WHAT THE EXERCISE ASKS: Send back the line that contains "Viewport: 431px width, 243px height." and all lines following it through the end of the data below, exactly, omitting pictures.
┌─ RECORD SET
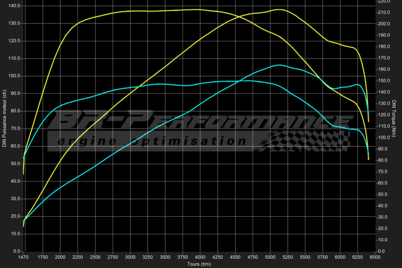Click the 4500 rpm x-axis tick label
Screen dimensions: 402x268
[x=233, y=258]
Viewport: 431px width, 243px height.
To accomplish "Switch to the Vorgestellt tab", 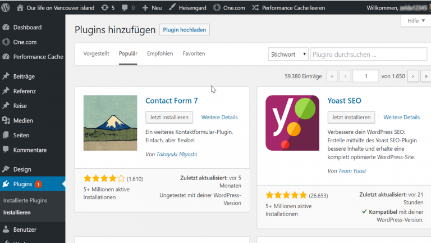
└─
SOLUTION TO THE EXERCISE:
Viewport: 431px width, 243px height.
To accomplish "Switch to the Vorgestellt tab", 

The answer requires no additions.